▶ Instructions to follow:
From the line that contains "Select the Hà Nội team badge" through the closing line of the entries, write out each line exactly; pictures stay out.

(Collected data)
● ● ● ●

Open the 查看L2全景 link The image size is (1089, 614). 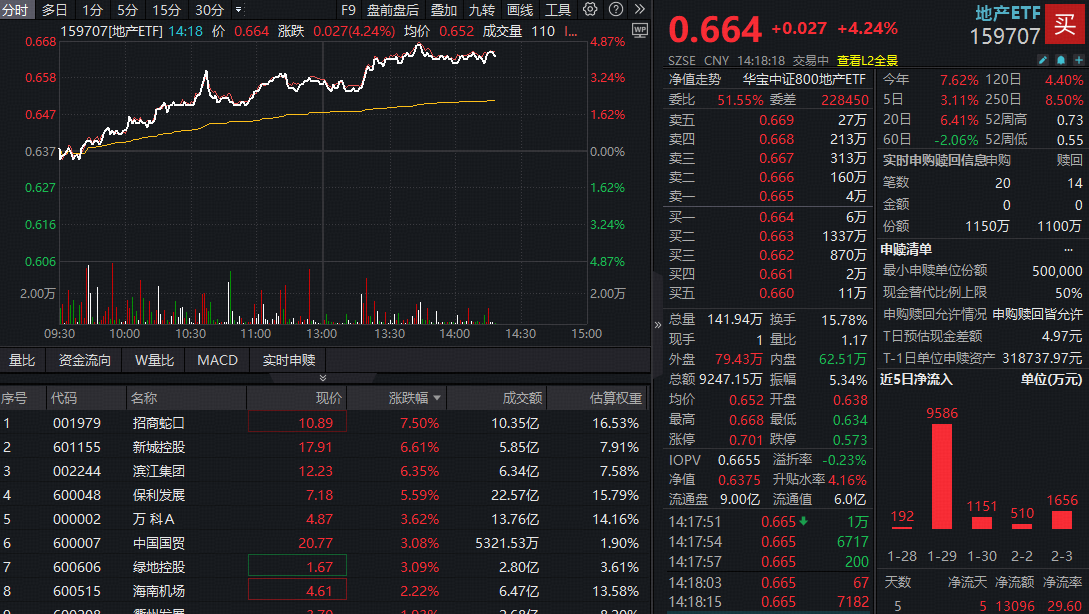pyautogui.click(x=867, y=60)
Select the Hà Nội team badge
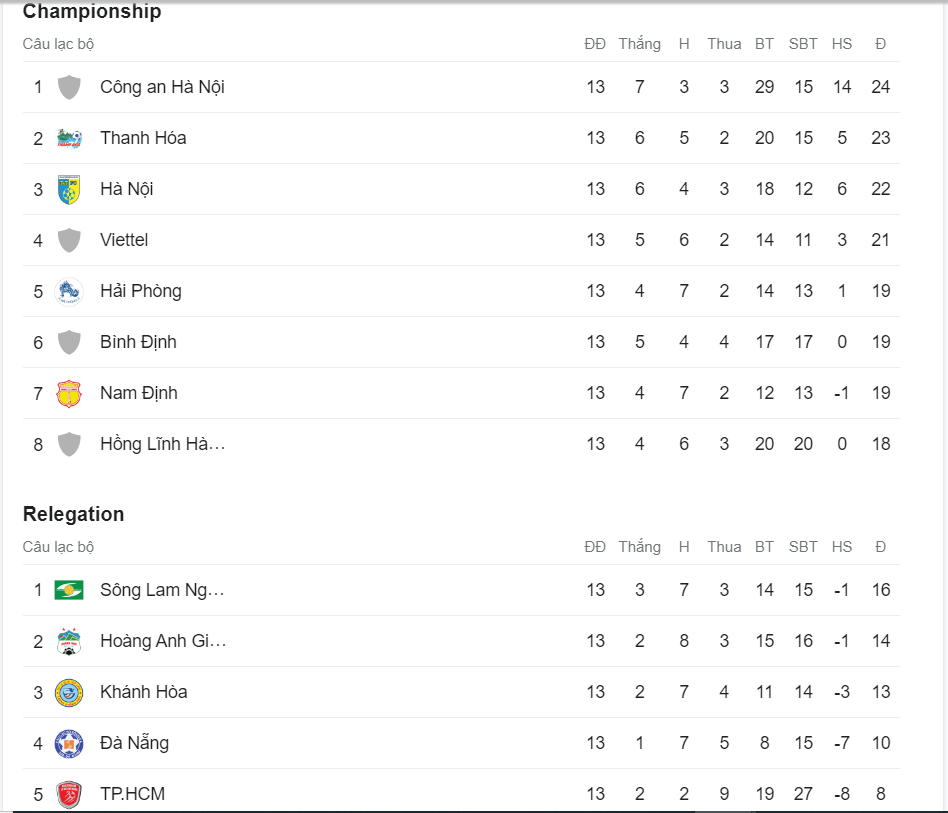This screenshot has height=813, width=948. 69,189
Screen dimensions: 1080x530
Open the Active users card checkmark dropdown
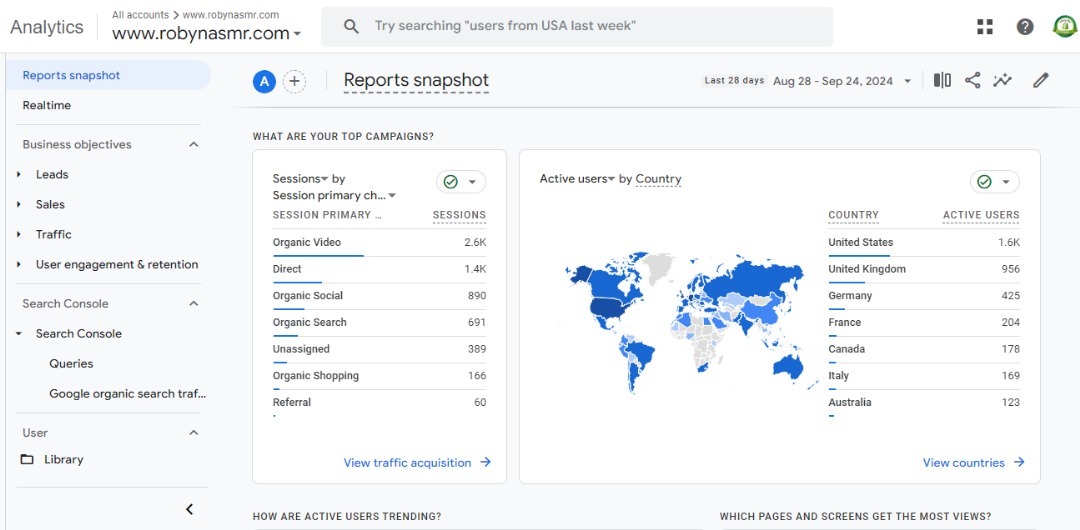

● ● ● ●

▶ Exercise answer:
Select the Hà Nội team badge
This screenshot has height=813, width=948. 69,189
Screen dimensions: 1080x530
Open the Active users card checkmark dropdown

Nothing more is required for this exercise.